The neurosurgical management of prolactinomas

BACKGROUND: The objective was to discuss the neurosurgical management of the prolactinomas. METHODS: Five-hundred-fifty patients suffering from prolactinoma were treated with trans-sphenoidal and transcranial approach. The diagnosis of prolactinoma was based on various degree of high level prolactinemia, galactorrhea, gonodal disturbance, neurological examination and radiological findings. In all cases the adenoma was histologically verified. The patients were investigated according to the anatomo-radiological classification of Hardy and Vesina, and the range of preoperative PRL basal levels. RESULTS: Follow-up was ascertained in 81% of patients who were followed for a mean of 7.2 year (1-10 year).
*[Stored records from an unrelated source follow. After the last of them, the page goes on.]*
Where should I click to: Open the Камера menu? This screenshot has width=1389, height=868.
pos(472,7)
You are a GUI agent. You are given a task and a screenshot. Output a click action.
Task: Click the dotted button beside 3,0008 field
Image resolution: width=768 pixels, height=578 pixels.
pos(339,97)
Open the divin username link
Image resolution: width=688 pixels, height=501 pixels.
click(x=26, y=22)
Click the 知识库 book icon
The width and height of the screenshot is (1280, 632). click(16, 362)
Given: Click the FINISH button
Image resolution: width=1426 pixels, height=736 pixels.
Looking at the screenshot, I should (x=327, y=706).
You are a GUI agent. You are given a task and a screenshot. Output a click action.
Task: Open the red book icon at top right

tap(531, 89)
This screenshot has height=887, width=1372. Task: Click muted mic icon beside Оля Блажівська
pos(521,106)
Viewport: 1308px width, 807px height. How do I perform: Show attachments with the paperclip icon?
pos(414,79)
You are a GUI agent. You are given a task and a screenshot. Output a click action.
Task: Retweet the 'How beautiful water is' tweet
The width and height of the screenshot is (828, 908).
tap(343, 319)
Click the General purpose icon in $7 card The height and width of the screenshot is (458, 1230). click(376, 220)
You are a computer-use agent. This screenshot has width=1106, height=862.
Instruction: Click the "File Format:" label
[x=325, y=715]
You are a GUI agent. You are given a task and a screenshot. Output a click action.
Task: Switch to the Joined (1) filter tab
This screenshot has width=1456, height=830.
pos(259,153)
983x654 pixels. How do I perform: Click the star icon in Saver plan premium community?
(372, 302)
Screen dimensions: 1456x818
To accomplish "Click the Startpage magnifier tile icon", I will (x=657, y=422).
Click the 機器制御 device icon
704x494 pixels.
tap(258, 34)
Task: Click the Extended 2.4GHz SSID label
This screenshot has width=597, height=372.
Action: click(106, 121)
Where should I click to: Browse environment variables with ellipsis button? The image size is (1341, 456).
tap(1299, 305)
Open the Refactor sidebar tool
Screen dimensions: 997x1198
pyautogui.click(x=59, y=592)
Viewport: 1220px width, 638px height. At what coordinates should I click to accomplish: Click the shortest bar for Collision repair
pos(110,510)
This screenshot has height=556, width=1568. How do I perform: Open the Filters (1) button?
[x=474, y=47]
While the total removal percentage was 98% in the group with microprolactinoma, this ratio dropped to 63.9% for macroadenomas and 23.5% for giant adenomas. Early improvement of prolactin level ratio was 81.6% in microprolactinomas, 28.3 in macroadenomas and 11.7% in giant adenomas. Hormonal cure was 64.3% in microadenomas, 6.7% in macroadenomas and 0% in giant adenomas. The ratio of hormonal cure was decreasing in patients with high prolactin levels. In the follow-up recurrence of prolactinomas occurred in 39% of the patients. CONCLUSIONS: Medical treatment is the first step in prolactin secreting adenomas. Trans-sphenoidal microsurgery became popular in treatment of prolactinomas because of low operative morbidity and mortality. Patients with recurrence should be evaluated for second step treatment (surgery, bromocriptine, or radiotherapy).